Mon fils a de la chance. Il est né dans un pays qui répartit encore à peu près les richesses. Sous des latitudes où la majorité de la population croit avoir le choix de son alimentation, où la plupart des adultes pensent pouvoir décider de ce qu'ils mettent dans leur assiette.

Dans un supermarché, il y a un super choix, dans un hypermarché un hyper choix. Quelle joie! Oui, quelle joie? Parce qu'en réalité, on peut se demander quelle est notre marge de liberté.

Asseyons-nous quelque temps devant un rayon de yaourt 20 mètres de linéaire, 5 étages de créativité lactée en pots plastiques. La "yaourtodiversité" n'a jamais été aussi impressionnante. Il y a plus d'espèces de yaourts qu'il ne reste d'espèces de papillons (si quelqu'un prouve le contraire il gagne un panier maxi garni de La Ruche qui dit Oui!). Un jour est même apparu un yaourt saveur tarte Tatin.

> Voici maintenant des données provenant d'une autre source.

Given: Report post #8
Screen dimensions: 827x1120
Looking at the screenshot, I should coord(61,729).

Pourtant, si l'on retourne les pots, si l'on soulève les emballages, la diversité en prend soudain un coup. Vous tomberez souvent sur le même fabricant. Une poignée de multinationales contrôlent cet oligopole (1); aux États-Unis, les cinq premières détiennent la moitié du marché. Vous tomberez souvent sur le même prix aussi. Quoique cela pourrait changer, car le cartel des produits laitiers, impliquant onze entreprises mondiales, vient d'être lourdement condamné pour entente illicite.

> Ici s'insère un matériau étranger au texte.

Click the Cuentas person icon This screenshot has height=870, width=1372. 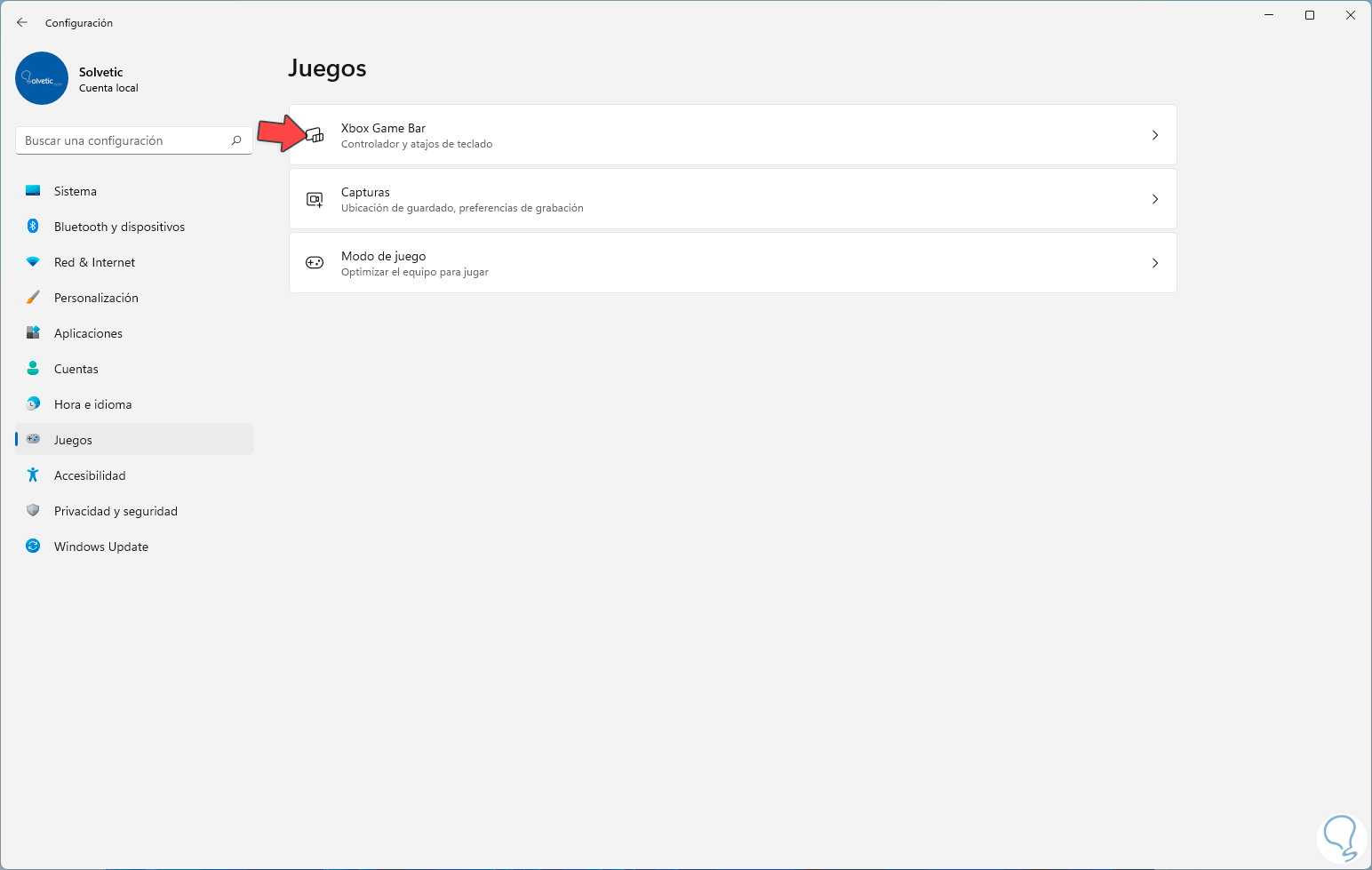[33, 369]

Et cette poignée de marques, elle utilise quoi comme ingrédients? Finalement toujours la même chose. Du lait, des cultures de bactéries vivantes, des fruits (généralement l'équivalent d'une demi-fraise pour un pot de yaourt), du sucre (beaucoup) mais aussi des émulsifiants, des conservateurs, des stabilisateurs, des arômes, et pourquoi pas du maïs (dans un supermarché américain, 3 produits sur 4 sont dérivés du maïs). Les recettes se suivent, se ressemblent, s'épient, se copient et reproduisent le même schéma, clonent le même yaourt, exigent le même type d'agriculture, la même vache: la Prim'Holstein, la noire et blanche des récits pour enfants, celle qui domine toutes ses congénères laitières.

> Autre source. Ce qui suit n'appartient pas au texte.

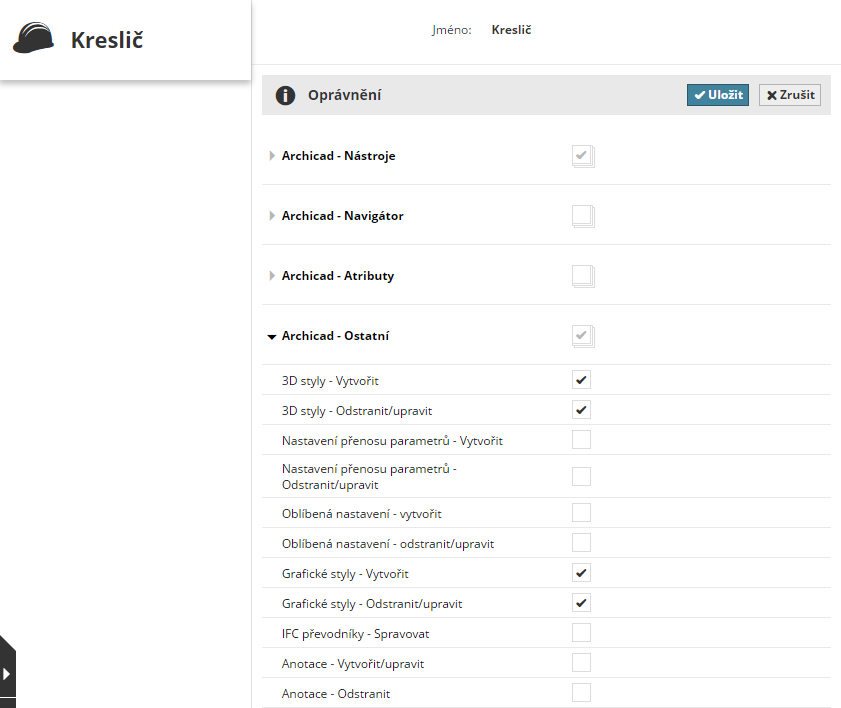This screenshot has height=708, width=841.
Task: Enable Oblíbená nastavení - vytvořit checkbox
Action: [x=581, y=513]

Et cette seule espèce de vache qui produit la majorité du lait se nourrit des mêmes ingrédients cultivés industriellement, favorise la monoculture, la mécanisation intensive, la chimie. Résultat, les sols s'épuisent et perdent leur pouvoir magique: la fertilité. Les terres sont si pauvres aujourd'hui que le blé français ne peut plus être transformé en pain. Pour être panifiable, il lui faut contenir 13% de protéines, un taux que la monoculture industrielle céréalière n'arrive plus à produire. Alors, on ajoute des adjuvants à la farine. La législation autorise même jusqu'à 14 additifs supplémentaires.

Évidemment, l'histoire de notre yaourt n'est pas isolée. C'est le même scénario qui se reproduit dans tous les rayons des supermarchés, des nuggets aux paquets de céréales. Vous voulez un deuxième exemple? Pour être nourris, les poulets français sont dépendants du soja brésilien qui lui-même est négocié par une multinationale dont le chiffre d'affaires équivaut au PIB de la Hongrie. Cette culture accélère la déforestation illégale de l'Amazonie. Génère le départ de milliers de petits producteurs. D'après un rapport d'Oxfam, 90 % des emplois ont disparu avec l'apparition de la production de soja mécanisée.

Ces méthodes dérèglent l'ensemble de la chaîne alimentaire et entraînent des disparitions en pagaille. Adieu fertilité des sols, biodiversité, insectes pollinisateurs, agriculteurs, savoir-faire agricoles! Adieu agriculteurs, contraints sur une grande partie de la planète de s'entasser dans les bidonvilles à la périphérie des villes.

Ils ne sont pas nombreux pourtant à décider du cours de l'histoire... En 2005, les cent premières firmes multinationales réalisaient environ le tiers du chiffre d'affaires de l'industrie agro-alimentaire mondiale. Les 15 premiers, 19%. Notre système a accouché de compagnies qui ont un pouvoir inédit au niveau planétaire.

Quel pouvoir? En 2008, suite à la hausse du prix des matières premières agricoles, des émeutes de la faim se sont multipliées dans le monde entier. 100 millions de personnes ont sombré dans la pauvreté. Mais le malheur des uns n'entrave pas l'ambition des autres. Cette année-là, le premier négociant et fournisseur de matières premières alimentaires réalise la même année 120 milliards de dollars de profits, augmentant son chiffre d'affaires de 55 %. Ces entreprises, par l'intermédiaire de fonds spéculatifs, ont joué sur le cours des matières premières.(2)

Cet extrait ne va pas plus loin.